■ Work to complete ■
Transcribe the listing word for word. Begin at its first line and end with the line containing "Task: Click the Jul label on the time axis".
☆ ☆ ☆ ☆ ☆ ☆ ☆
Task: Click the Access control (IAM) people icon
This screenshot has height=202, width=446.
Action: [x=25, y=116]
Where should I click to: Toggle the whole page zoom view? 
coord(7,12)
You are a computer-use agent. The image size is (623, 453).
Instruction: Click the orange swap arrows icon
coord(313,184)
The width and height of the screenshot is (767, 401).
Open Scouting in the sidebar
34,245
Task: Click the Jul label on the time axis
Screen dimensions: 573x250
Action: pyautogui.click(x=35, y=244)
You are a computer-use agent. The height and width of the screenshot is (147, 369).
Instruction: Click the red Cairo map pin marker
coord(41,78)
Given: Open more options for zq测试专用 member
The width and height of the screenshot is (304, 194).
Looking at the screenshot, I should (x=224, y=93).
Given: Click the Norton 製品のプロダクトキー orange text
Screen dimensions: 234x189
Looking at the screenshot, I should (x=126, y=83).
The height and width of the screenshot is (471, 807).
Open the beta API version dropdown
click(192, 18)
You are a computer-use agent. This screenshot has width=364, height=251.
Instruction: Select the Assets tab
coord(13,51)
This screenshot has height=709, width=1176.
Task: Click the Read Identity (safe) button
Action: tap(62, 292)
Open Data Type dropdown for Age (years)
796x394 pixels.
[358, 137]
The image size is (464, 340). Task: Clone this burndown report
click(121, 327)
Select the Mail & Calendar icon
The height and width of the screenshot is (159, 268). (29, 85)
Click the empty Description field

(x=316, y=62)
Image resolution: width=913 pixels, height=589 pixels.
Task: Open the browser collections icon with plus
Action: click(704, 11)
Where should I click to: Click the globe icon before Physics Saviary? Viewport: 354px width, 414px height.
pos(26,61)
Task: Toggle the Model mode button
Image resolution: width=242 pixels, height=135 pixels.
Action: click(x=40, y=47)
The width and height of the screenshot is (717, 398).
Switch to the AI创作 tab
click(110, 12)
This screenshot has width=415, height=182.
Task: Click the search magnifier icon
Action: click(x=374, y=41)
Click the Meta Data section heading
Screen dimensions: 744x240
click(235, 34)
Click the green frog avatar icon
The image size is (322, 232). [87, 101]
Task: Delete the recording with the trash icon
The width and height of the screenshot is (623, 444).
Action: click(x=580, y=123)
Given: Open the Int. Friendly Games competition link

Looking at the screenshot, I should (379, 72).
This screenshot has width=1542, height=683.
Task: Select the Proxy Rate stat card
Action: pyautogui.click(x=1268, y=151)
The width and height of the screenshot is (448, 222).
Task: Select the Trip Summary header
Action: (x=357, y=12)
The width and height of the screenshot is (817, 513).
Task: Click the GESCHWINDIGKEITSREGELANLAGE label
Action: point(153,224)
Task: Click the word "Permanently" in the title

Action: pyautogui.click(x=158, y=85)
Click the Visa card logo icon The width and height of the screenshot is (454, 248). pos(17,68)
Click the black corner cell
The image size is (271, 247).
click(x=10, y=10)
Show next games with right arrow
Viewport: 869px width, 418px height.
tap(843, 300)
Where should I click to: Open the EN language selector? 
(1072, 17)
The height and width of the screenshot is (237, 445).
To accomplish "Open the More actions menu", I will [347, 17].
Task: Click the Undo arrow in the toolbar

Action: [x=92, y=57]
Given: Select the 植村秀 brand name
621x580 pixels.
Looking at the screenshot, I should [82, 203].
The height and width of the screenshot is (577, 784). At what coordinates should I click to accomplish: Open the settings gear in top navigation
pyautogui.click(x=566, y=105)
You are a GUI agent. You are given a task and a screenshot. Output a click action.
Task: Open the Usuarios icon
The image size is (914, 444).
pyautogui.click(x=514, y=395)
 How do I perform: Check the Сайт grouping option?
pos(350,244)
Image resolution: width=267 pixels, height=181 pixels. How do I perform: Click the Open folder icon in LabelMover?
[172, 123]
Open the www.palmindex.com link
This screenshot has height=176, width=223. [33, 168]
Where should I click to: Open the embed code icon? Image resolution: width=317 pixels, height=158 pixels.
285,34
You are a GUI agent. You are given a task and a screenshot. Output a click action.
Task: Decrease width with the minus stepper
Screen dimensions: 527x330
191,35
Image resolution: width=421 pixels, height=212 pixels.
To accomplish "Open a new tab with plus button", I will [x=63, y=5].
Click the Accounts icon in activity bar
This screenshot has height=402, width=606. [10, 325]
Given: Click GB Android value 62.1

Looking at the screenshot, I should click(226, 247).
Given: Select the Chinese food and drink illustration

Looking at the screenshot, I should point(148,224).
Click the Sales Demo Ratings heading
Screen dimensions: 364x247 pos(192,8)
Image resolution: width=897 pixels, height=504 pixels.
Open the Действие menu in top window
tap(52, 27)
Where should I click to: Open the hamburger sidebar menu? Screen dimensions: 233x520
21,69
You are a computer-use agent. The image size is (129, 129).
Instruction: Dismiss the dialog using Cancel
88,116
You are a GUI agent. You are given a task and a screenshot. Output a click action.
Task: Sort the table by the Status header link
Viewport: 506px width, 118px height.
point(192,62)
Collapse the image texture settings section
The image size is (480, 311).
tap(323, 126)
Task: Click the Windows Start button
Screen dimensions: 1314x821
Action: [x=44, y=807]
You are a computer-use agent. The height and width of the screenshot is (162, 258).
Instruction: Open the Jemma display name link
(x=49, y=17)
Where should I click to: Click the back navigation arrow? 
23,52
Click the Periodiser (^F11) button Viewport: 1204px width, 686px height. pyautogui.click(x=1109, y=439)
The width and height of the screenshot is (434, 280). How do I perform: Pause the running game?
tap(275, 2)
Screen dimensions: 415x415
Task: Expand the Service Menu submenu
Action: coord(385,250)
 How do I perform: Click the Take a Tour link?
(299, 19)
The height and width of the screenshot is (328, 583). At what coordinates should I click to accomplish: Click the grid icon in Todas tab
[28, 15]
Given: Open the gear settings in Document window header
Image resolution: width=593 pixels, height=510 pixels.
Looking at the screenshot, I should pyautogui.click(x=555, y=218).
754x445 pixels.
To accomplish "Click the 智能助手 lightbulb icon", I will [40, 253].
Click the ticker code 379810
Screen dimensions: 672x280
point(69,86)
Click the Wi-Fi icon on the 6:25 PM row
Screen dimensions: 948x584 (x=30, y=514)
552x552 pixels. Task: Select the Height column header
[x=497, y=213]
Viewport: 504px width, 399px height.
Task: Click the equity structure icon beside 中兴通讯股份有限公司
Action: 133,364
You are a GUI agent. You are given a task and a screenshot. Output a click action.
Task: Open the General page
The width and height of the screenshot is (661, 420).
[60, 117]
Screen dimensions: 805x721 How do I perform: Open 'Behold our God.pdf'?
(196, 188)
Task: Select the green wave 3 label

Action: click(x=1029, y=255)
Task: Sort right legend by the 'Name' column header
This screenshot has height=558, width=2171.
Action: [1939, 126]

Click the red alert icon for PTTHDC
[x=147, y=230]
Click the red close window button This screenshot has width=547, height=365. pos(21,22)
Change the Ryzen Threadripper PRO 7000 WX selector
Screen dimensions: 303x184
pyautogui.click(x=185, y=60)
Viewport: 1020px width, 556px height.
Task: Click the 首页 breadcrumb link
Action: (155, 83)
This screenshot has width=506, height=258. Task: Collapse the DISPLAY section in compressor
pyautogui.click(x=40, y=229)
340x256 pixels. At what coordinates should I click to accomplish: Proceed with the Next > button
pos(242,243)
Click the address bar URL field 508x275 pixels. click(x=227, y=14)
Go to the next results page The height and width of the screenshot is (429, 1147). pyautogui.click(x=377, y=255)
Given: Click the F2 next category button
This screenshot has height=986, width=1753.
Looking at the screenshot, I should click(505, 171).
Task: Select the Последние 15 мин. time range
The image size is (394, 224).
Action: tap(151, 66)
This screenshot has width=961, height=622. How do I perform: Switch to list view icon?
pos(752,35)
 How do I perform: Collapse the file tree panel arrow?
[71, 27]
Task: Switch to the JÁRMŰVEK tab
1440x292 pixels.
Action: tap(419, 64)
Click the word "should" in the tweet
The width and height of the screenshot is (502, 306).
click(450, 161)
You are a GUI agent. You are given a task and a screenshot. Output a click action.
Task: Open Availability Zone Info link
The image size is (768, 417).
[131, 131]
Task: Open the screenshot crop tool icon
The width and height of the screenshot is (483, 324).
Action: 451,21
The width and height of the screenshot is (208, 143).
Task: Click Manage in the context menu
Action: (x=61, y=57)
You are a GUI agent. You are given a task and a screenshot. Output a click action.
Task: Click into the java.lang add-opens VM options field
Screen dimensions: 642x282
☆ ☆ ☆ ☆ ☆ ☆ ☆
■ Answer section ■
Task: Click the Access control (IAM) people icon
This screenshot has height=202, width=446.
Action: [x=25, y=116]
Where should I click to: Toggle the whole page zoom view? 
coord(7,12)
You are a computer-use agent. The image size is (623, 453).
Instruction: Click the orange swap arrows icon
coord(313,184)
The width and height of the screenshot is (767, 401).
Open Scouting in the sidebar
34,245
Task: Click the Jul label on the time axis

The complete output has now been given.